Exercise text ▸
================

Aaron Cockle keeps cranking out oblique, bizarre takes on capitalism and culture in the form of a world-exploring video game called Andalusian Dog, and he released four issues of the comic named after the game between February of 2021 and January of 2022. The word "surreal" gets over-used in popular culture to mean "weird" or "uncanny," but the roots of the art movement are deeply involved in an exploration of the unconscious mind and its symbols. How we encounter and process these symbols is not the same as it was a century ago when the movement began, and Cockle's comics are a response to both modern art and technological movements, their intersection, and their being co-opted by industry and capitalism.
The February 2021 issue of Andalusian Dog is titled "Ladder of Fire," a reference to the Rene Magritte painting of a key, an egg, and a wad of what looks like paper all on fire. Ordinary objects, all in the process of change and possible purification; ordinary objects in the process of being destroyed. In this issue, the paranoia and conspiracy attached to the game take on a different aspect as the narrator is dropped off in Los Angeles with a tent, a sleeping bag, a $100 gift card, and a backpack. His first move is to download Grand Theft Auto: San Andreas and then overlay Andalusian Dog over it. The overlay lists the narrator's own health while providing a map to navigate his environment (since the game was based on Los Angeles). The distance between game and reality becomes nil, and the whole experience is a punishment for various crimes--real and imaginary. There's a desperate sense in this story and the next of secretly and surreptitiously working on borrowed laptops about theories of salvation; in the former story, it's the Ladder. In both stories, there's a sense of total societal abjection for the narrator, of being thrown down and thrown out of society. Yet there's a kind of desperate freedom in that.
The November 2021 issue may be my single favorite issue of the series. Titled, "The Pit," there's once again a press-ganged aspect of the story as the narrator must help build a structure where the pit must be as deep as the tower is high, and the wall must be as long as the height of the tower. It's all for a mysterious Count as Cockle heads straight into Kafka territory, as he talks to his friends and becomes the founding and sole member of the Franz Kafka Fan Fiction Society. Later, he is thrown out of his own organization, of which he is still the sole member. Later still, he and his friends (all labeled X) are sent on a mission to an outpost for for work, Finding the outpost abandoned, part of the group searches for the group that left the outpost, leading to more abandoned outposts, more lost people, and more expeditions. Eventually, it becomes an existential game where one's own identity is in question, a sort of open-world video game where the mission eats itself. Cockle overlays maps and diagrams with less to do with standard cartography and more with game logic.
The December 2021 issue goes back to Chile, a frequent setting in Cockle's comics. The makers and developers of the game find that the game is affecting real life, and real life is affecting game play, and they don't know how this happened. Cockle himself is a character, referring to his own comics and finding reviews of work that he's never published or even conceptualized. Once again, there's a sense of always being on unfamiliar or dubiously claimed ground, squatting in abandoned houses and finding ways to work and even throw parties. All along, the images are nightmarish but clinical; office buildings, cubicles, strange geometry in a Lovecraftian sense. Cockle is deliberately conflating dream logic with virtual reality, trying to find the line between the two--if there even is one.
Finally, the January 2022 issue betrays almost a kind of mania, as huge walls of text appear on each page, overlaid with diagrams, sketches and scribbles that sometimes border on the abstract. It's difficult to even begin to parse, as it's a stream-of-consciousness journal about traveling to Chile once again. The back half of the issue goes in the opposite direction: oblique bursts of text paired with clip-art, diagrams, photos, blotches of ink, maps, and other ephemera. Providing an appendix perhaps only for himself, there are also excerpts from an essay about Kafka and The Decameron. This is the most oblique and self-referential of all of Cockle's comics, seeming lost in its own maze of logic, having long ago abandoned clarity with regard to narrative and plot. It's also barely what I would consider to be a comic.

================

Source information ▸
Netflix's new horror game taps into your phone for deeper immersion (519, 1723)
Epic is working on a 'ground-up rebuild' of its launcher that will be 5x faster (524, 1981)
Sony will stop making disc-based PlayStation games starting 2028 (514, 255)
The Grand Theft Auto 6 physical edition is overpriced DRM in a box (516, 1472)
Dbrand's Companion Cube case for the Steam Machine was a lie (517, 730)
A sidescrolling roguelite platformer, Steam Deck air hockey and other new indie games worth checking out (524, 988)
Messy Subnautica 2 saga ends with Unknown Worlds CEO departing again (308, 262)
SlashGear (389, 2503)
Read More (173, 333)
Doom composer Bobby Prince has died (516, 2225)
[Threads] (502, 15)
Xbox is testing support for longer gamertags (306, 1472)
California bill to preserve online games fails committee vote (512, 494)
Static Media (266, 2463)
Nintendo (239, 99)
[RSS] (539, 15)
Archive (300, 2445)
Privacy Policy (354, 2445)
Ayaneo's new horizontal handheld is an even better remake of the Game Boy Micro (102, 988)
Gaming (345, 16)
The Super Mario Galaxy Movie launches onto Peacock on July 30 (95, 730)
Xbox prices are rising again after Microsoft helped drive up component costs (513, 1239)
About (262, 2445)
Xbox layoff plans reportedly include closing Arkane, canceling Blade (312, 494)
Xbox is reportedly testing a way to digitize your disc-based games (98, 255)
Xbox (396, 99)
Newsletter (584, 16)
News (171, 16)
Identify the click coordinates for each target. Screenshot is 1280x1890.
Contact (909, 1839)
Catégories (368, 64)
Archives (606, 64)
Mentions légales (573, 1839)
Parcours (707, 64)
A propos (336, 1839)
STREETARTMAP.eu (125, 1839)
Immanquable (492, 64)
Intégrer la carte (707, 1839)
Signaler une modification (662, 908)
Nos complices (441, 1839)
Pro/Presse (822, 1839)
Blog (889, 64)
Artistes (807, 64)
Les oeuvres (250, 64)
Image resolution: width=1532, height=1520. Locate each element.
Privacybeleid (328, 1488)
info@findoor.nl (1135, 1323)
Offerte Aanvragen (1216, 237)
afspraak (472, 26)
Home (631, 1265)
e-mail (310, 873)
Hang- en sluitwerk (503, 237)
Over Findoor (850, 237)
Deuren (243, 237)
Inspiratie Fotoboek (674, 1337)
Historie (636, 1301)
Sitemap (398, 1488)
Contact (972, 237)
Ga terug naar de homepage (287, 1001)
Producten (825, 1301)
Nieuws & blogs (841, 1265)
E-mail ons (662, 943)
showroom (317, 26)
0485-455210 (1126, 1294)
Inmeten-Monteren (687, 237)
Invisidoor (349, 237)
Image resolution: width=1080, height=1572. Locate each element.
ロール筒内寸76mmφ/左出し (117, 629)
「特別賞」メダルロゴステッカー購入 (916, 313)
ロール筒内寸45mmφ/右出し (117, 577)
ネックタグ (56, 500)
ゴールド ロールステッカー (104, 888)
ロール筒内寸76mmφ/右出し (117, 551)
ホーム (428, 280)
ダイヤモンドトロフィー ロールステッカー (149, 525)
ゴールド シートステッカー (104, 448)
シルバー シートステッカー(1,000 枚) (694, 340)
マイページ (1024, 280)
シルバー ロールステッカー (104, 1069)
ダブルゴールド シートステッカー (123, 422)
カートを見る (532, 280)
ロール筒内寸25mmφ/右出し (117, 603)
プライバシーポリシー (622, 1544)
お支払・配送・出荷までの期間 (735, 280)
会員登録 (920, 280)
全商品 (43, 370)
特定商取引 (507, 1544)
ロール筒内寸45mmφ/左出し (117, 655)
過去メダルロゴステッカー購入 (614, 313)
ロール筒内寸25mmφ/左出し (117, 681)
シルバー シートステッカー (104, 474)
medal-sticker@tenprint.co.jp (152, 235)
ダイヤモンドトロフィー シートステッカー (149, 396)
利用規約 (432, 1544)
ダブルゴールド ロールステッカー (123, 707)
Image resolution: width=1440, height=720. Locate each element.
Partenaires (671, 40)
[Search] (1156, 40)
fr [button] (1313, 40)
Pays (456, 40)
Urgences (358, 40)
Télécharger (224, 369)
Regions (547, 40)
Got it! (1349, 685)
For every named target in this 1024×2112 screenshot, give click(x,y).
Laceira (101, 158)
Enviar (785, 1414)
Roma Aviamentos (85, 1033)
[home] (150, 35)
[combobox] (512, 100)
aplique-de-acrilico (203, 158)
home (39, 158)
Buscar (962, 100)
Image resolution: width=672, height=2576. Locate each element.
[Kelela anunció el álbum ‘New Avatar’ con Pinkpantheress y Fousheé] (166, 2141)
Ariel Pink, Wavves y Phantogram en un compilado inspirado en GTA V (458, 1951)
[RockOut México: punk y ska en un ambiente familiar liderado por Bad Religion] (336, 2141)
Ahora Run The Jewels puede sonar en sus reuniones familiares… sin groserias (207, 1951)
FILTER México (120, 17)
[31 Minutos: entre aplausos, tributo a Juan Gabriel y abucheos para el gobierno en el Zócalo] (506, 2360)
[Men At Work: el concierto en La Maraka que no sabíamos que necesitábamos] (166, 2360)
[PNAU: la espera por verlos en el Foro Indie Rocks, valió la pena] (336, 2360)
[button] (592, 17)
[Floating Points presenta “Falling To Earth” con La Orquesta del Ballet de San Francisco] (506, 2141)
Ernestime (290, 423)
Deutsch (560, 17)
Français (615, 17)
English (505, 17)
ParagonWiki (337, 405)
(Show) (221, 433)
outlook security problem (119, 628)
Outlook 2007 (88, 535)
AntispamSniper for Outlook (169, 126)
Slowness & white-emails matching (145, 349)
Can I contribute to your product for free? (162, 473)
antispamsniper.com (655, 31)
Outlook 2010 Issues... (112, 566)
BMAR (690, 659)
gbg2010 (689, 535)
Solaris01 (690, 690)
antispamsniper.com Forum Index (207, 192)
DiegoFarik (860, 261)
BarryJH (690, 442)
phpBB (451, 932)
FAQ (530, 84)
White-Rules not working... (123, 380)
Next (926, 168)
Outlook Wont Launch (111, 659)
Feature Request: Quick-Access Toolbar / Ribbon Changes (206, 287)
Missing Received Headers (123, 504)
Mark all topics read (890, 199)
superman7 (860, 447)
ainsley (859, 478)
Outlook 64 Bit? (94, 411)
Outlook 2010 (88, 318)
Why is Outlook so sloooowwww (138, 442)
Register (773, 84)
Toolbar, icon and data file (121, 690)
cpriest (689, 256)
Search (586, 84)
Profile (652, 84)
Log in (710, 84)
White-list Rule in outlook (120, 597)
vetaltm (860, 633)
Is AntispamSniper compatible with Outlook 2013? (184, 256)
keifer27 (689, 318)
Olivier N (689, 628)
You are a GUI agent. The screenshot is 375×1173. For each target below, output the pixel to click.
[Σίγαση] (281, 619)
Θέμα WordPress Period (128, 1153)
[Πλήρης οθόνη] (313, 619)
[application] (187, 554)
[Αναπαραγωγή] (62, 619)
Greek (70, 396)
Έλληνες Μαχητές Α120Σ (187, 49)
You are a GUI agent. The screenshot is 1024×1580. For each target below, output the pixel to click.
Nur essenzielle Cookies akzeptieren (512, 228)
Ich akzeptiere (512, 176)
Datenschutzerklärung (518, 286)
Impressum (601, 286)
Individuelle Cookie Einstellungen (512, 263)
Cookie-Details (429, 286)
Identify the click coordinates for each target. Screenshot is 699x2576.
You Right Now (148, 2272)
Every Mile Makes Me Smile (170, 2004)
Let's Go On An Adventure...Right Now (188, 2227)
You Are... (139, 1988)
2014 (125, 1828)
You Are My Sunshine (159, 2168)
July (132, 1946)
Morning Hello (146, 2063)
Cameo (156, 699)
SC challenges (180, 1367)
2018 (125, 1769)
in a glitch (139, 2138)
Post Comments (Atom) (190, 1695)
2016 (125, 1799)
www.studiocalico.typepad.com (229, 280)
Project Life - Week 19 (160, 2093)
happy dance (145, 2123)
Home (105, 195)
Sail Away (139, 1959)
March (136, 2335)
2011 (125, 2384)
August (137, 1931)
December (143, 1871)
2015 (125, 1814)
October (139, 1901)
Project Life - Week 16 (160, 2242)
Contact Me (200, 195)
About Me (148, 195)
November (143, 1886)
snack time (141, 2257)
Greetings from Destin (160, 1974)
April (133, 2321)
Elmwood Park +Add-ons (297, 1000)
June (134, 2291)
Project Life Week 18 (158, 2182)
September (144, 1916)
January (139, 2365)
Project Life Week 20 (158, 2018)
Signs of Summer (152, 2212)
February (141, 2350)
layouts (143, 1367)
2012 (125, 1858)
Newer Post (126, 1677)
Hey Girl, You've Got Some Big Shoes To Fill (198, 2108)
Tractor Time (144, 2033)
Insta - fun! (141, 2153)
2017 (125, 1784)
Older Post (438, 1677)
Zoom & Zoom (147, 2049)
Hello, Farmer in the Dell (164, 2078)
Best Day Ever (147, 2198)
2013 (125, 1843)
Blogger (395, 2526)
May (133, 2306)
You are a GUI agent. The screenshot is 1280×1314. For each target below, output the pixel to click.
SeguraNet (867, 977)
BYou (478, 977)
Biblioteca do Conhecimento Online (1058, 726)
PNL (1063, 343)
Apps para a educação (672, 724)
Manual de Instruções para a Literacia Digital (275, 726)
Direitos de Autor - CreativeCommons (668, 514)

================

Actions to take ▸
**1.** In the Andalusian Dog review, what is the narrator's first move after being dropped off in Los Angeles?
**2.** From the Andalusian Dog review, copy the passage starting with "Finally, the January" and going on through "be a comic.".

Answer section ▸
**1.** He downloads Grand Theft Auto: San Andreas.

**2.**
Finally, the January 2022 issue betrays almost a kind of mania, as huge walls of text appear on each page, overlaid with diagrams, sketches and scribbles that sometimes border on the abstract. It's difficult to even begin to parse, as it's a stream-of-consciousness journal about traveling to Chile once again. The back half of the issue goes in the opposite direction: oblique bursts of text paired with clip-art, diagrams, photos, blotches of ink, maps, and other ephemera. Providing an appendix perhaps only for himself, there are also excerpts from an essay about Kafka and The Decameron. This is the most oblique and self-referential of all of Cockle's comics, seeming lost in its own maze of logic, having long ago abandoned clarity with regard to narrative and plot. It's also barely what I would consider to be a comic.